### OBJECTIVE
Print the stretch of the listing from the line containing "Open the swagger.json link" through the line containing "will (240, 11).", both included, keeping every character unchanged. Print no other lines.

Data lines
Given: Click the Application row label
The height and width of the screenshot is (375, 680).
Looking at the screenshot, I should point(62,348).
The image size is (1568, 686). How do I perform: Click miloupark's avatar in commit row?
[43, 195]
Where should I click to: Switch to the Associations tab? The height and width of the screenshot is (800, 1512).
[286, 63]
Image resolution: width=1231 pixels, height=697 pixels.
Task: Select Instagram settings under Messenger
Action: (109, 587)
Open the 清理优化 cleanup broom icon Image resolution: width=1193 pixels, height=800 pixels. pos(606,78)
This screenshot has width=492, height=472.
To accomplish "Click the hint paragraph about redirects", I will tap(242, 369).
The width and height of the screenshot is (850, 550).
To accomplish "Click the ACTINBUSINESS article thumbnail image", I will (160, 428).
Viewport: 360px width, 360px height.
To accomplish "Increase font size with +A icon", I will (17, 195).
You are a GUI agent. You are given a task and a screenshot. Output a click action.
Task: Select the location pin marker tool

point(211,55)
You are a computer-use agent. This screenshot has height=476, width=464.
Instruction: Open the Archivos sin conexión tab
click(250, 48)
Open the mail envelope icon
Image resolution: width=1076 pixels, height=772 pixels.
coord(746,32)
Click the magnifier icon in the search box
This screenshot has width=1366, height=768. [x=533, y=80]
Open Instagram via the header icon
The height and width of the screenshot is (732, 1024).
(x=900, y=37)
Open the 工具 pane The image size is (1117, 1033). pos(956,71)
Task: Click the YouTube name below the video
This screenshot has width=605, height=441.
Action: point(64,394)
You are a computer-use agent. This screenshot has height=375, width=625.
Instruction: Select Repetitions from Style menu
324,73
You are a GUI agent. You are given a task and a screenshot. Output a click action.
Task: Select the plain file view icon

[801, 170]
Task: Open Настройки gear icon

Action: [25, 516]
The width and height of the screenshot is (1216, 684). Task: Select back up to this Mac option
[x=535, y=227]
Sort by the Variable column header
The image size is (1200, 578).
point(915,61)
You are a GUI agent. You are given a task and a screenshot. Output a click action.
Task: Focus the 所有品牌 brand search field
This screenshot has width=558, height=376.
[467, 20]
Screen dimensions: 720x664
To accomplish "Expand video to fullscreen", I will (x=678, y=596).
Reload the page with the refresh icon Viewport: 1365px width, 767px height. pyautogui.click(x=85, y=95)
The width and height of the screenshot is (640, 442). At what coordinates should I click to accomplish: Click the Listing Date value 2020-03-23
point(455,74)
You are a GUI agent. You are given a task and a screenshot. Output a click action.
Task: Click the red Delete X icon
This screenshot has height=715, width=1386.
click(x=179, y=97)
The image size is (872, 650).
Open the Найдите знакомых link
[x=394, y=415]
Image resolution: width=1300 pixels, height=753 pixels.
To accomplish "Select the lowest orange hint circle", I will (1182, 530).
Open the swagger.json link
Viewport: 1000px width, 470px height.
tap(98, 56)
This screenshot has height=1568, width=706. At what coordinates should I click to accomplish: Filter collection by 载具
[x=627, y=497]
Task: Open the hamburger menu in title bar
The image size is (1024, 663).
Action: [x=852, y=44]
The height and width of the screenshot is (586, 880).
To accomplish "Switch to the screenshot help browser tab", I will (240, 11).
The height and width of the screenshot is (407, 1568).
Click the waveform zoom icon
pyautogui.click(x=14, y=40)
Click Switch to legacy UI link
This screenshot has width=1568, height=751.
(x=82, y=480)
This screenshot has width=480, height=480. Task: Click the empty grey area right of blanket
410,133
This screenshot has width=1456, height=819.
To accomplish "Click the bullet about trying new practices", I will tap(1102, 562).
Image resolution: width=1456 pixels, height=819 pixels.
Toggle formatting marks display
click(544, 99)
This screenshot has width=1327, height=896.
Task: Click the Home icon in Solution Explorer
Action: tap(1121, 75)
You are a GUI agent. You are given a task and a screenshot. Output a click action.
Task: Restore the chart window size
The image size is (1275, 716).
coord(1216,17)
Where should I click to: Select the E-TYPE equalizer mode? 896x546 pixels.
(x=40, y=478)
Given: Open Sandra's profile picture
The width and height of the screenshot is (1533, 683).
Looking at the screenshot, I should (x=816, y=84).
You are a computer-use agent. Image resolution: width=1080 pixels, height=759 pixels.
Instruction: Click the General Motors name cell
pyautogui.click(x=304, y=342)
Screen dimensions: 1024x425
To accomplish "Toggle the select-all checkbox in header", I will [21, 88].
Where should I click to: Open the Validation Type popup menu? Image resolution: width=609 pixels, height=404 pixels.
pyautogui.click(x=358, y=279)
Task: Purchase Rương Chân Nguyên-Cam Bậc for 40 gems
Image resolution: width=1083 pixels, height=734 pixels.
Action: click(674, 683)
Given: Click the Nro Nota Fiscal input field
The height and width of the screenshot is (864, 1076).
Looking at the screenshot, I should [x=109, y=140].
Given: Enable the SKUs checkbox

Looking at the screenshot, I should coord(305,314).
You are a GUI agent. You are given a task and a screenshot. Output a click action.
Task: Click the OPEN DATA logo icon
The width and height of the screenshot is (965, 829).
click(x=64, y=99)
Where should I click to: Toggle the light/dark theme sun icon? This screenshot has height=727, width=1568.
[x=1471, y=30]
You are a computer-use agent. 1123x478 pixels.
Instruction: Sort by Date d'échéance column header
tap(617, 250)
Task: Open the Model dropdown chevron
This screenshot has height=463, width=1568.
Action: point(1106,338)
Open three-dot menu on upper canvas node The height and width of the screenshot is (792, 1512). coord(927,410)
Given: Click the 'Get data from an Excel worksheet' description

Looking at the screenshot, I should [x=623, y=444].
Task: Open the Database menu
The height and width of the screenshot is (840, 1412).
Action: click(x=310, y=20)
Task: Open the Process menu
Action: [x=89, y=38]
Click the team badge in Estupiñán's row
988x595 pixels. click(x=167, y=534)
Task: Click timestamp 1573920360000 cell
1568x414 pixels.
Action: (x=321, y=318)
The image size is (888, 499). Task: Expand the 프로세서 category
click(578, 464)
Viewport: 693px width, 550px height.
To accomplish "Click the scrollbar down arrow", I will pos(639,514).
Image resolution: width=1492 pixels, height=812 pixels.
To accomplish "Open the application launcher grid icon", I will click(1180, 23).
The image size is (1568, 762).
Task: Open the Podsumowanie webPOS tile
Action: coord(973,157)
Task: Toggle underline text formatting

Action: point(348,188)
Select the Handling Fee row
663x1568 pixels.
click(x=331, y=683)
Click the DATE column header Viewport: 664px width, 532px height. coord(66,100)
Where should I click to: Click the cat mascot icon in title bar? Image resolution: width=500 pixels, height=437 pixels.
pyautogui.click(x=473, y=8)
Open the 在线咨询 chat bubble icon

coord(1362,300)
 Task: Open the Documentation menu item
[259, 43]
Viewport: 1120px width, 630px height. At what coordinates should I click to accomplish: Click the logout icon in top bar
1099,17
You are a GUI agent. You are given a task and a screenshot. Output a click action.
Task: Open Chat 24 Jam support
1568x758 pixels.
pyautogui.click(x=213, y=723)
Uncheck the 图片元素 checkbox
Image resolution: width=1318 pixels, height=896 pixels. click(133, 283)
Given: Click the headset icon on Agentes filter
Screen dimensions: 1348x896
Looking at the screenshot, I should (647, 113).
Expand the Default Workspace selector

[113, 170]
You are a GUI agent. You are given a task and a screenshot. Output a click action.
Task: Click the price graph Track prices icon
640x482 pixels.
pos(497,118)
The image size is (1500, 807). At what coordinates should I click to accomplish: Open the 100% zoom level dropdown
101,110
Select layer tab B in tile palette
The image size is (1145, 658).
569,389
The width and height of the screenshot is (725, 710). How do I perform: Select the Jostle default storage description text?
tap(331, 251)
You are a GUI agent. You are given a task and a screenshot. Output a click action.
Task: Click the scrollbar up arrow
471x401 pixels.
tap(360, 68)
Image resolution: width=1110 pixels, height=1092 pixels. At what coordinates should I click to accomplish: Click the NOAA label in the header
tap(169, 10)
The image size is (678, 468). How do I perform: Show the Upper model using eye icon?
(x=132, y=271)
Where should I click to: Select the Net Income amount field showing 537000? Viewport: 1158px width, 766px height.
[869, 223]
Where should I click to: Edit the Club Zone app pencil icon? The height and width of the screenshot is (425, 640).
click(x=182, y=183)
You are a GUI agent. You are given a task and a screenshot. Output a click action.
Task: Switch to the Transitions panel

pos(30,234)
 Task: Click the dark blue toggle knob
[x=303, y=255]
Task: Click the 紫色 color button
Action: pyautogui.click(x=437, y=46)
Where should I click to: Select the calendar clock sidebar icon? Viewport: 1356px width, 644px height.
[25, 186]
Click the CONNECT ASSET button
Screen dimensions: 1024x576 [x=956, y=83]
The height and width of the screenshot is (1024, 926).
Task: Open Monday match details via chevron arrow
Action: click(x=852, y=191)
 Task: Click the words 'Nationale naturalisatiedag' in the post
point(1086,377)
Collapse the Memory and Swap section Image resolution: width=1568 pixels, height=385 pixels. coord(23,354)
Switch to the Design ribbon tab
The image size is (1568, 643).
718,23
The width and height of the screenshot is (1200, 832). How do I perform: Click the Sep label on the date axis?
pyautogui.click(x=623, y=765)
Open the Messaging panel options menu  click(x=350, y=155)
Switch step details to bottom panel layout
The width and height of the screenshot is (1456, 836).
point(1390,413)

### SOLUTION FOR THIS TASK
Open the swagger.json link
Viewport: 1000px width, 470px height.
tap(98, 56)
This screenshot has height=1568, width=706. At what coordinates should I click to accomplish: Filter collection by 载具
[x=627, y=497]
Task: Open the hamburger menu in title bar
The image size is (1024, 663).
Action: [x=852, y=44]
The height and width of the screenshot is (586, 880).
To accomplish "Switch to the screenshot help browser tab", I will (240, 11).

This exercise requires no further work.